• ABOUT THIS TASK:
Your task is to write out the complete listing exactly as it is shown.

• PROVIDED ENTRIES:
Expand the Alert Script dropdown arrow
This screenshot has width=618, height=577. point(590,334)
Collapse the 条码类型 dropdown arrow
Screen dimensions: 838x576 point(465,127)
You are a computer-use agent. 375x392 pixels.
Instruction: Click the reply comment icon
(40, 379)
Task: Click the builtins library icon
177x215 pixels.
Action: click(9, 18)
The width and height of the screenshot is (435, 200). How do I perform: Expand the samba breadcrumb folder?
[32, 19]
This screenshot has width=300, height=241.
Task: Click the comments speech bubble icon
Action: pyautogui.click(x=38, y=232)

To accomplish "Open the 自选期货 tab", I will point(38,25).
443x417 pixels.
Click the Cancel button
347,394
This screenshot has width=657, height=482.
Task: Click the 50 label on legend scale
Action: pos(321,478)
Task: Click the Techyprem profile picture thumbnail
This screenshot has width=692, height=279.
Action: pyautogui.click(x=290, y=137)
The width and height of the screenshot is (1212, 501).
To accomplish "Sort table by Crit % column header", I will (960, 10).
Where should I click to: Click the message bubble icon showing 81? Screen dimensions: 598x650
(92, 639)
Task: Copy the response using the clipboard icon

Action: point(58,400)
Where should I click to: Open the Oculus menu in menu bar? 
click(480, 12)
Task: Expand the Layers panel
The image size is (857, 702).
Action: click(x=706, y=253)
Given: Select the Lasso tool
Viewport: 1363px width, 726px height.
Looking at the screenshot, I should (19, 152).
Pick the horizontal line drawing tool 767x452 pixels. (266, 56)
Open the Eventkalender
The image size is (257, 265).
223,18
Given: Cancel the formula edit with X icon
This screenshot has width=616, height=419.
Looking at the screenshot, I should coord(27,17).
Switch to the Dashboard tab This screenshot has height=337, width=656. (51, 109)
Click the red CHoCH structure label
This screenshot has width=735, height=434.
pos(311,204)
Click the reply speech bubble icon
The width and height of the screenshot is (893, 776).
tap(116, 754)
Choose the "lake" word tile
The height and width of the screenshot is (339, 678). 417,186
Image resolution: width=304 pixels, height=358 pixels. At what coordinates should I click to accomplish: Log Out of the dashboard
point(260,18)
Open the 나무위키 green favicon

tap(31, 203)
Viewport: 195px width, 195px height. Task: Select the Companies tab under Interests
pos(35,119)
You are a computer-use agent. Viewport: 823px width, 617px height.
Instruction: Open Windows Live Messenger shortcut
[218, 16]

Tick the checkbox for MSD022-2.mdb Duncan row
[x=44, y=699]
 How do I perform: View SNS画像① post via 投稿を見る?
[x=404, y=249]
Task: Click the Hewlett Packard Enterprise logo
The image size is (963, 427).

• RESPONSE TO THIS EXERCISE:
Expand the Alert Script dropdown arrow
This screenshot has width=618, height=577. point(590,334)
Collapse the 条码类型 dropdown arrow
Screen dimensions: 838x576 point(465,127)
You are a computer-use agent. 375x392 pixels.
Instruction: Click the reply comment icon
(40, 379)
Task: Click the builtins library icon
177x215 pixels.
Action: click(9, 18)
The width and height of the screenshot is (435, 200). How do I perform: Expand the samba breadcrumb folder?
[32, 19]
This screenshot has width=300, height=241.
Task: Click the comments speech bubble icon
Action: pyautogui.click(x=38, y=232)

To accomplish "Open the 自选期货 tab", I will point(38,25).
443x417 pixels.
Click the Cancel button
347,394
This screenshot has width=657, height=482.
Task: Click the 50 label on legend scale
Action: pos(321,478)
Task: Click the Techyprem profile picture thumbnail
This screenshot has width=692, height=279.
Action: pyautogui.click(x=290, y=137)
The width and height of the screenshot is (1212, 501).
To accomplish "Sort table by Crit % column header", I will (960, 10).
Where should I click to: Click the message bubble icon showing 81? Screen dimensions: 598x650
(92, 639)
Task: Copy the response using the clipboard icon

Action: point(58,400)
Where should I click to: Open the Oculus menu in menu bar? 
click(480, 12)
Task: Expand the Layers panel
The image size is (857, 702).
Action: click(x=706, y=253)
Given: Select the Lasso tool
Viewport: 1363px width, 726px height.
Looking at the screenshot, I should (19, 152).
Pick the horizontal line drawing tool 767x452 pixels. (266, 56)
Open the Eventkalender
The image size is (257, 265).
223,18
Given: Cancel the formula edit with X icon
This screenshot has width=616, height=419.
Looking at the screenshot, I should coord(27,17).
Switch to the Dashboard tab This screenshot has height=337, width=656. (51, 109)
Click the red CHoCH structure label
This screenshot has width=735, height=434.
pos(311,204)
Click the reply speech bubble icon
The width and height of the screenshot is (893, 776).
tap(116, 754)
Choose the "lake" word tile
The height and width of the screenshot is (339, 678). 417,186
Image resolution: width=304 pixels, height=358 pixels. At what coordinates should I click to accomplish: Log Out of the dashboard
point(260,18)
Open the 나무위키 green favicon

tap(31, 203)
Viewport: 195px width, 195px height. Task: Select the Companies tab under Interests
pos(35,119)
You are a computer-use agent. Viewport: 823px width, 617px height.
Instruction: Open Windows Live Messenger shortcut
[218, 16]

Tick the checkbox for MSD022-2.mdb Duncan row
[x=44, y=699]
 How do I perform: View SNS画像① post via 投稿を見る?
[x=404, y=249]
Task: Click the Hewlett Packard Enterprise logo
The image size is (963, 427).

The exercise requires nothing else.